Metadata

The unstructured package tracks a variety of metadata about Elements extracted from documents. Element metadata has a variety of uses including: * filtering document elements based on an element metadata value, for example, elements from a given page number or an e-mail with a subject matching a regular expression. * mapping an element to the document page where it occurred so that original page can be retrieved when that element matches search criteria.

Metadata is tracked at the element level. You can extract the metadata for a given document element with element.metadata. For a dictionary representation, use element.metadata.to_dict().

Common Metadata Fields

All document types return the following metadata fields when the information is available from the source file:

Metadata Field Name

Short Description

Details

filename

Filename

file_directory

File Directory

last_modified

Last Modified Date

filetype

File Type

coordinates

XY Bounding Box Coordinates

See notes below for further details about the bounding box.

parent_id

Element Hierarchy (Parent ID)

parent_id may be used to infer where an element resides within the overall hierarchy of a document. For instance, a NarrativeText element may have a Title element as a parent (a “sub-title”), which in turn may have another Title element as its parent (a “title).

category_depth

Element Depth relative to other elements of the same category

Category depth is the depth of an element relative to other elements of the same category. It’s set by a document partitioner and enables the hierarchy post-processor to compute more accurate hierarchies. Category depth may be set using native document hierarchies, e.g. reflecting <H1>, <H2>, or <H3> tags within an HTML document or the indentation level of a bulleted list item in a Word document.

text_as_html

HTML representation of extracted tables

Only applicable to table elements.

languages

Document Languages

At document level or element level. List is ordered by probability of being the primary language of the text.

emphasized_text_contents

Emphasized text (bold or italic) in the original document

emphasized_text_tags

Tags on text that is emphasized in the original document

is_continuation

True if element is a continuation of a previous element

Only relevant for chunking, if an element was divided into two due to max_characters.

detection_class_prob

Detection model class probabilities

From unstructured-inference, hi-res strategy.

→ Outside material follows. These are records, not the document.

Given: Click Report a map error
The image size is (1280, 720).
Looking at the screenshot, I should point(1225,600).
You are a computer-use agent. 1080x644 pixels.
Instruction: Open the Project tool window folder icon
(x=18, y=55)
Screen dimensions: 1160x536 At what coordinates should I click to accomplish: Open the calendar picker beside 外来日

Notes on common metadata fields:

Metadata for Document Hierarchy: parent_id and category_depth

Parent ID and Category Depth enhance hierarchy detection to identify the document structure in various file formats. It measures the relative depth of an element within its category. This is especially useful in documents with native hierarchies like HTML or Word files, where elements like headings or list items inherently define structure.

Implementations:

  • Parent ID: Introduction of a parent_id metadata, identifying the parent element.

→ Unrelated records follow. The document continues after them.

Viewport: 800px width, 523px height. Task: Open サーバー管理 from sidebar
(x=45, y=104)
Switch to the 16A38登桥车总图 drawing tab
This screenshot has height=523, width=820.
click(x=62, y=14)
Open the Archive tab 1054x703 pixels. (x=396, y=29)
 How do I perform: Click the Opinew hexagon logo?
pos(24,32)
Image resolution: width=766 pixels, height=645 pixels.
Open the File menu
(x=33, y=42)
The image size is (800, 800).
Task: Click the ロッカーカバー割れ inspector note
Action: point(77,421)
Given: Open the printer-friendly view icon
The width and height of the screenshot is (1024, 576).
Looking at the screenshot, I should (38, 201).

  • Category Depth: Introduction of a category_depth metadata, identifying the element’s depth level.

  • Rule set for hierarchy assignment: Elements are sequentially processed against a ruleset, which set the Parent IDs and Category Depths, based on predetermined or custom rules.

Hierarchy in DOCX Files

The process of enhancing hierarchy detection by determining category_depth includes:

  1. Evaluating the paragraph item for an indentation level (ilvl) xpath, commonly found in list bullet/number formats. If an indentation level is present, it is used as the category depth.

  2. Inspecting the paragraph style name for any indications of category depth, such as differences between ‘Heading 1’ and ‘Heading 2’ or various list bullet styles. The detected category depth is used, or it defaults to 0 if none is found.

  3. The paragraph’s indentation level (ilvl) is assessed based on its style name. This involves a detailed lookup beyond the paragraph’s metadata, as docx files have predefined ilvls for different style names. This aspect is in development, with the existing methods sufficiently addressing most scenarios.

Hierarchy in PPTX Files

The enhancement of hierarchy detection in determining category depth is achieved as follows:

  1. Examining if the paragraph within the python-pptx document has a level parameter. When present, this level is adopted as the category_depth.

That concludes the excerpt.